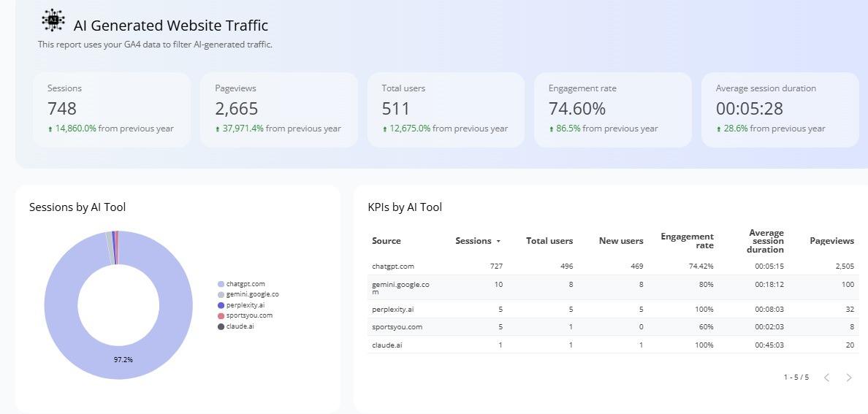This screenshot has width=868, height=414.
Task: Click the AI network logo icon
Action: pos(53,20)
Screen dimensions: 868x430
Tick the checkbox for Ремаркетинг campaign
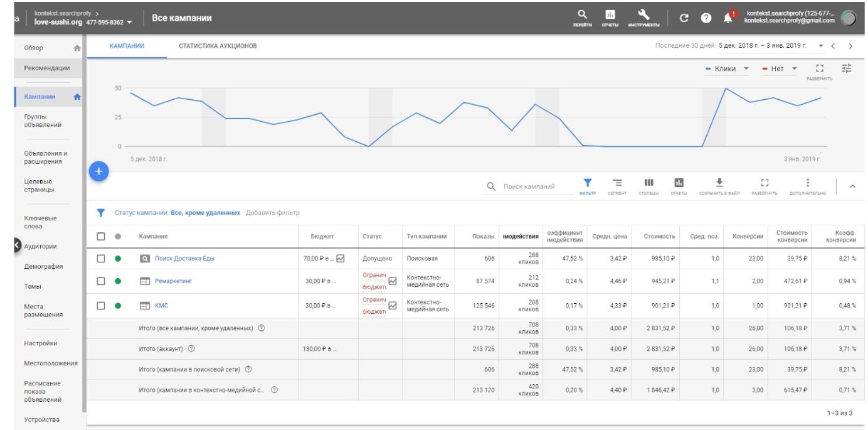[x=102, y=282]
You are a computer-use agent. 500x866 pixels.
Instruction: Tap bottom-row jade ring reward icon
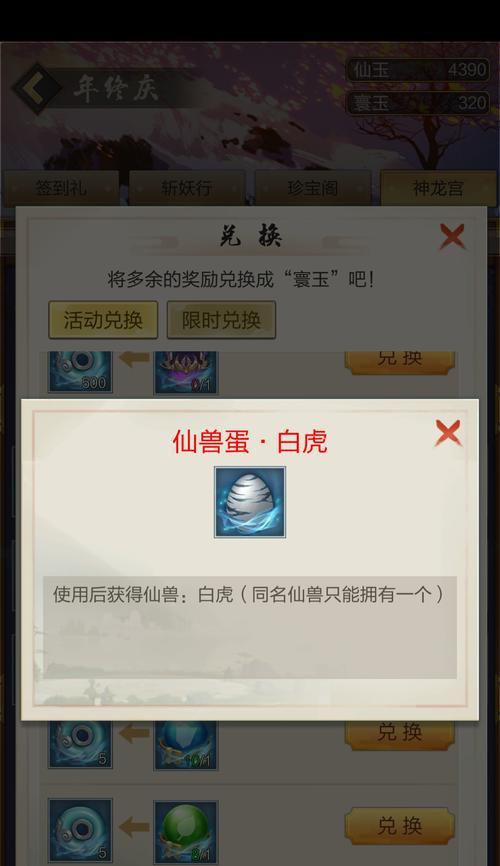tap(81, 830)
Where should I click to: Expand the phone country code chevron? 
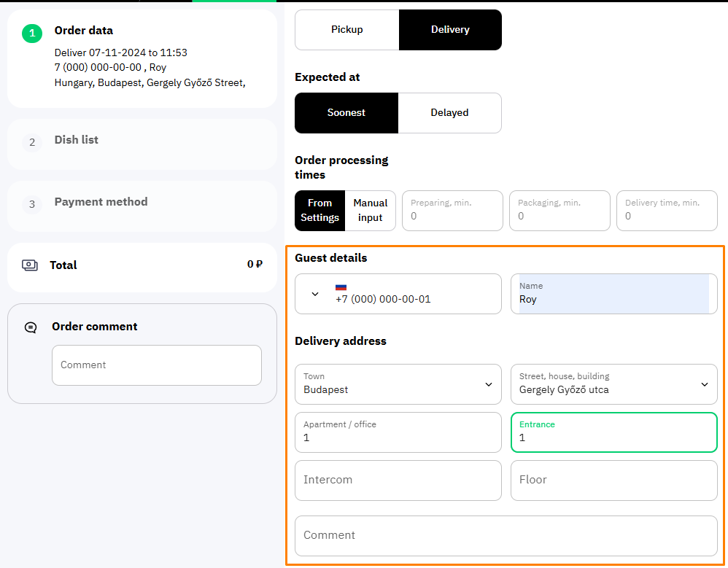pos(315,295)
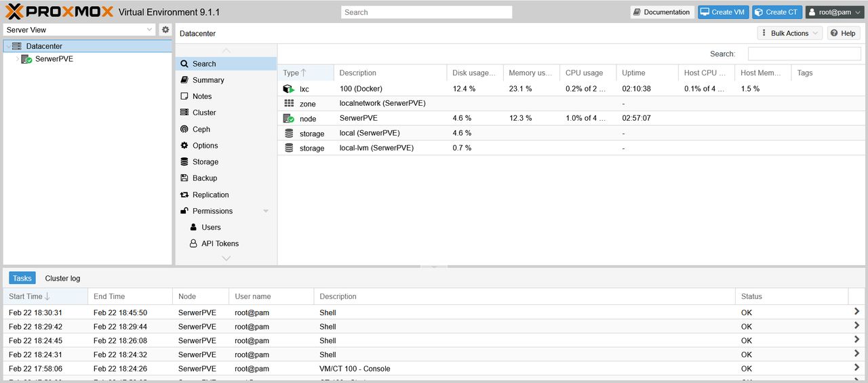868x383 pixels.
Task: Click the gear icon beside Server View
Action: coord(165,30)
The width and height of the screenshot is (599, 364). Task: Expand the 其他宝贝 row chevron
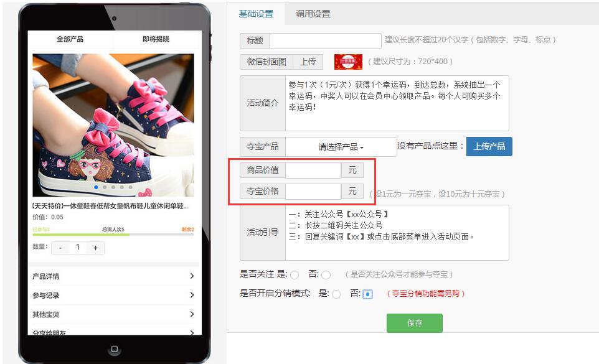192,314
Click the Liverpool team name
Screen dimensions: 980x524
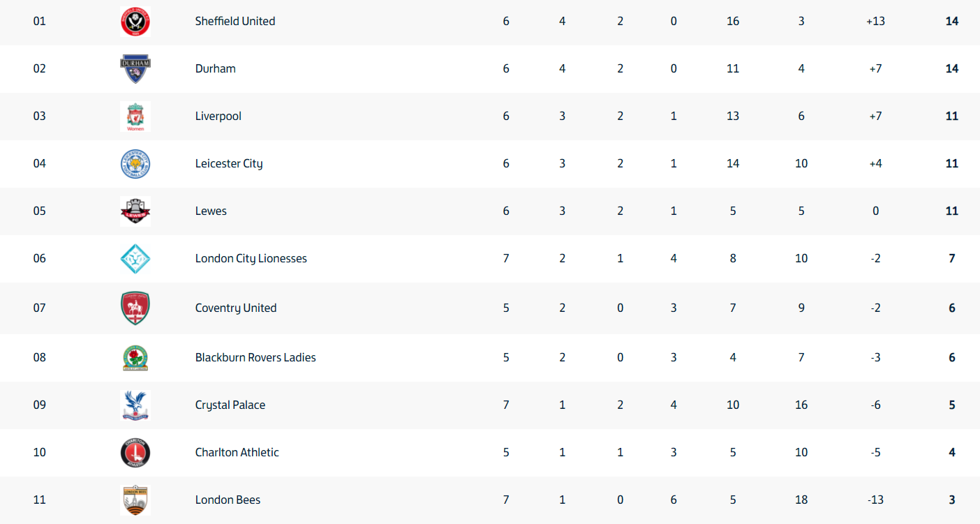tap(218, 116)
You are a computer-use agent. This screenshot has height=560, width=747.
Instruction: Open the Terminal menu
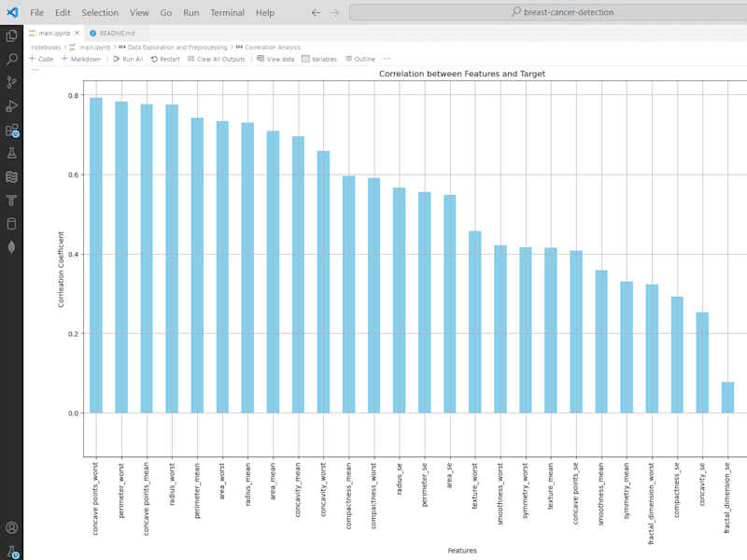pyautogui.click(x=227, y=12)
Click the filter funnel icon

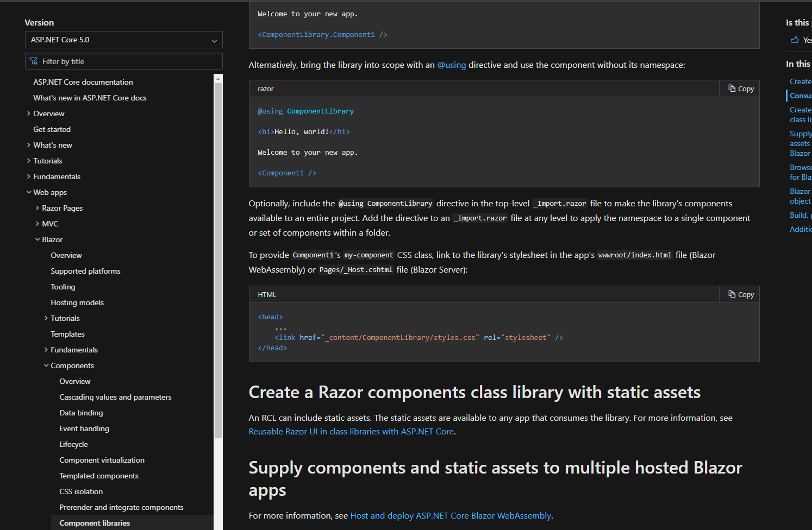(34, 61)
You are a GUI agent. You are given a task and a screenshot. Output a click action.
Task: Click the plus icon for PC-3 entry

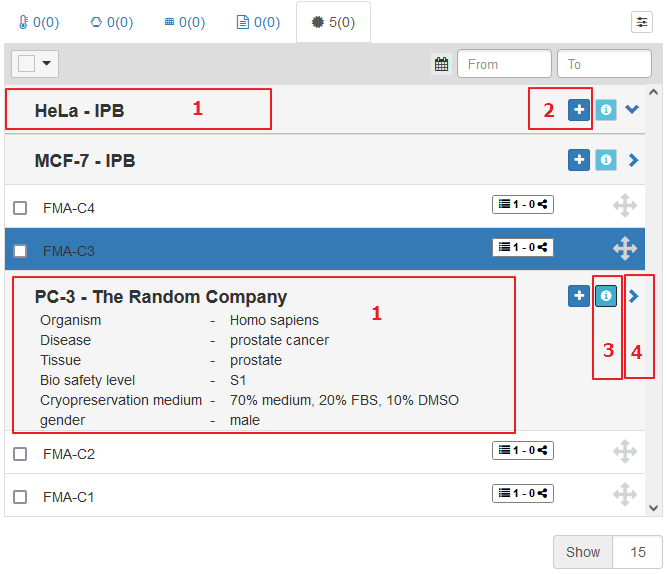point(579,296)
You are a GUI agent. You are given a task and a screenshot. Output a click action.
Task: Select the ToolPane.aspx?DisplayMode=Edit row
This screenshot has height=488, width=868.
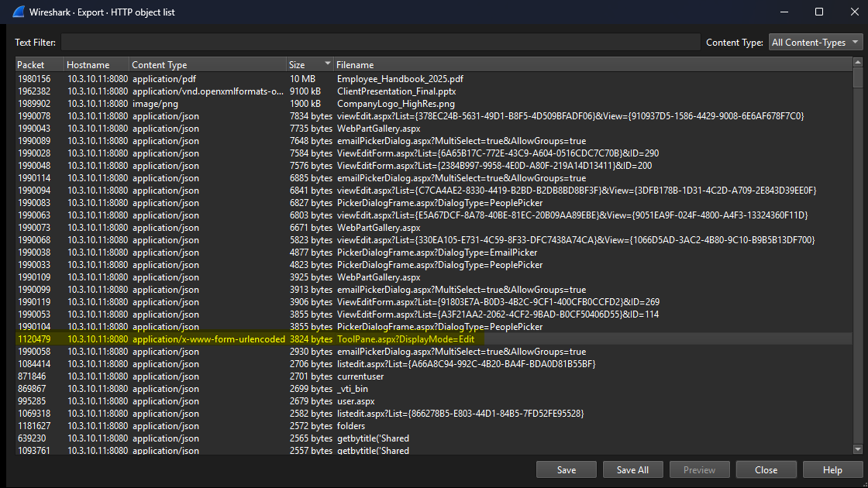(410, 339)
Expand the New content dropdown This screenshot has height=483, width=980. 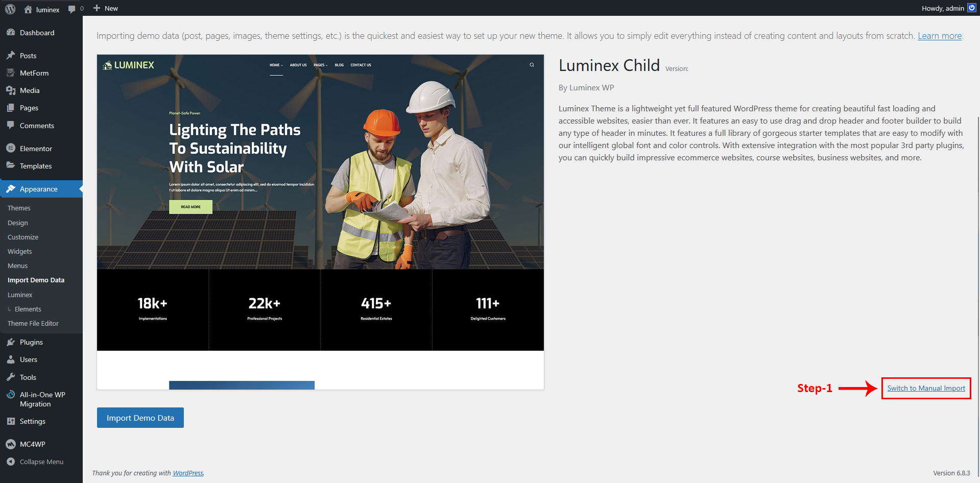[x=106, y=9]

Task objective: Using the data above, which lines fall from the one with "Screen dimensions: 868x430" through the one with "Click the Liverpool team name"? Repeat them exactly, ends included, minus any pictures.

Exercise output:
Screen dimensions: 868x430
Tick the checkbox for Ремаркетинг campaign
[x=102, y=282]
You are a computer-use agent. 500x866 pixels.
Instruction: Tap bottom-row jade ring reward icon
tap(81, 830)
Where should I click to: Expand the phone country code chevron? 
pos(315,295)
868x383 pixels.
Task: Click the gear icon beside Server View
Action: coord(165,30)
The width and height of the screenshot is (599, 364). Task: Expand the 其他宝贝 row chevron
192,314
Click the Liverpool team name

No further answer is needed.